Allerdings, so lobt die Abda, habe sich seit April 2020 „eine gewisse Entschärfung der Problematik“ ergeben, da Apotheken seitdem vom Gesetzgeber einige Erleichterungen bei der Auswahl von Ersatzmedikamenten zugestanden wurden. „Die Corona- Gesetzgebung hat den Apotheken bei Lieferengpässen geholfen, die Patienten schneller mit Austauschpräparaten zu versorgen“, so der DAV-Vorsitzende Thomas Dittrich.

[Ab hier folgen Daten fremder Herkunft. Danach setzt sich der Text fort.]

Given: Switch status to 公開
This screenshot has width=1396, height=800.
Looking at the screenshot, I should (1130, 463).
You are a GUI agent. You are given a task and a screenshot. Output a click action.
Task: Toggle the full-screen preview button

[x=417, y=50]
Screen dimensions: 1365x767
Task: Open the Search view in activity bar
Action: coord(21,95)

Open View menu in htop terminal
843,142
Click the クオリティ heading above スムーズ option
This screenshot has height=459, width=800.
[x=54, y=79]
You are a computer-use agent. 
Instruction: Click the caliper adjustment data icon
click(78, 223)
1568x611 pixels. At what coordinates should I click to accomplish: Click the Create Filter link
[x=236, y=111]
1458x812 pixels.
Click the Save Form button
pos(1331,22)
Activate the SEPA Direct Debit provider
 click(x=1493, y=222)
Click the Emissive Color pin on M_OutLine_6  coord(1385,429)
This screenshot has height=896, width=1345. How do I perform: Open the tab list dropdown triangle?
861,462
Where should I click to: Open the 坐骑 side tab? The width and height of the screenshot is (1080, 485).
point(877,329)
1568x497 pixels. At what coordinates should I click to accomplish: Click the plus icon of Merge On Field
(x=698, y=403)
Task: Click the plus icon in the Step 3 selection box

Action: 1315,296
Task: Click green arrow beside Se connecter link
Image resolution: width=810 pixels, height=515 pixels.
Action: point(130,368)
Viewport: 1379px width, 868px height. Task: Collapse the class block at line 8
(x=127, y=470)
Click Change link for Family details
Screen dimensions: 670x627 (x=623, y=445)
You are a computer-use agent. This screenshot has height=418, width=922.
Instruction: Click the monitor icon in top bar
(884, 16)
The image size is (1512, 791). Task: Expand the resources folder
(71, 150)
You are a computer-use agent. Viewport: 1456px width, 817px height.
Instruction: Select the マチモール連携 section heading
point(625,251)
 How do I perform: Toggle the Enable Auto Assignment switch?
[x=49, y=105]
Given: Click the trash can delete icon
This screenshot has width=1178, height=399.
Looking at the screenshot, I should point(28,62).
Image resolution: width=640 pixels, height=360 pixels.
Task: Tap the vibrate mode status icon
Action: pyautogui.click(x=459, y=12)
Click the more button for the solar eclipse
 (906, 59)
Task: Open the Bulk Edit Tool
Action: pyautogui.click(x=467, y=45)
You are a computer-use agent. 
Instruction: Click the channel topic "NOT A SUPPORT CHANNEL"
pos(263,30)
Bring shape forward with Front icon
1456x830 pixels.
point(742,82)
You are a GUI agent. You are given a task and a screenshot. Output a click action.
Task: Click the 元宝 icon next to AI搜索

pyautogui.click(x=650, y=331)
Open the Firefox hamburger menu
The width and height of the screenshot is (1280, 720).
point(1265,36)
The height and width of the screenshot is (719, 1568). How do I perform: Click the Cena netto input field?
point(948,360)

Die damals eingeführte Sars-CoV-2-Arzneimittelversorgungsverordnung gebe den Apotheken mehr Flexibilität, mit der sie auch sehr verantwortungsvoll umgehen würden. „Diese pharmazeutische Beinfreiheit beim Einsatz vorrätiger Medikamente sollte unabhängig von der Pandemie erhalten bleiben“, fordert Dittrich. „Lieferengpässe waren schon vor Corona da, und es wird sie auch danach geben.“

Andererseits seien Abgabe und Austausch durch die Pandemie durchaus erschwert worden. „Die Apotheken betreiben jeden Tag einen großen personellen und logistischen Aufwand, um ihre Patienten mit gleichwertigen Austauschpräparaten zu versorgen, wenn ein bestimmtes Medikament eines bestimmten Herstellers nicht lieferbar ist“, so Dittrich. „Seit Beginn der Corona-Pandemie vor mehr als einem Jahr ist das besonders herausfordernd, da zusätzlich auch noch die Kontakte reduziert, also wiederholte Apothekenbesuche vermieden werden sollten.“

Immerhin hat sich die Situation 2020 nicht weiter verschärft. Das Jahr zuvor sah das noch ganz anders aus: Da meldete das DAPI eine Verdopplung der Lieferengpässe auf 18 Millionen, von 9,3 Millionen im Vorjahr. Im Jahr 2017 lag die Zahl gar noch bei 4,7 Millionen Packungen. Die Zahl der zulasten der GKV abgegebenen Arzneimittelpackungen ist über den Zeitraum von 2017 bis 2019 relativ stabil bei rund 650 Millionen geblieben und erst im vergangenen Jahr auf 643 Millionen leicht gesunken. Zumindest teilweise könnte sich die geringfügige Abnahme der Lieferengpässe 2020 auch dadurch erklären. Laut Abda werden nur Rabattarzneimittel berücksichtigt, weil dort das Rezept entsprechend gekennzeichnet ist. Das wahre Ausmaß von Lieferengpässen werde deshalb sogar noch unterschätzt, so die Abda vergangenes Jahr.

Verschärft hat sich der Engpass im Vergleich zum Vorjahr bei Candesartan: 2019 konnten von dem Blutdrucksenker noch 1,8 Millionen Packungen nicht abgeben werden, rund 300.000 weniger als vergangenes Jahr. Auf den Plätzen danach hat sich seitdem alles geändert: 2020 folgten auf Candesartan noch das Gichtmittel Allopurinol mit 0,8 Millionen Packungen, Valsartan mit 0,8 Millionen Packungen sowie Venlafaxin mit 0,7 Millionen und Diclofenac mit 0,7 Millionen Packungen.

Mit dem Fairer-Kassenwettbewerb-Gesetz (GKV-FKG) hatte der Gesetzgeber im Frühjahr 2020 erste Maßnahmen gegen Lieferengpässe beschlossen. Pharmaunternehmen können demnach verpflichtet werden, über ihre Bestände und die Produktion bestimmter Arzneimittel zu informieren. Bei Engpässen können die Behörden anordnen, dass die Firmen oder Großhändler mehr dieser Präparate auf Vorrat lagern.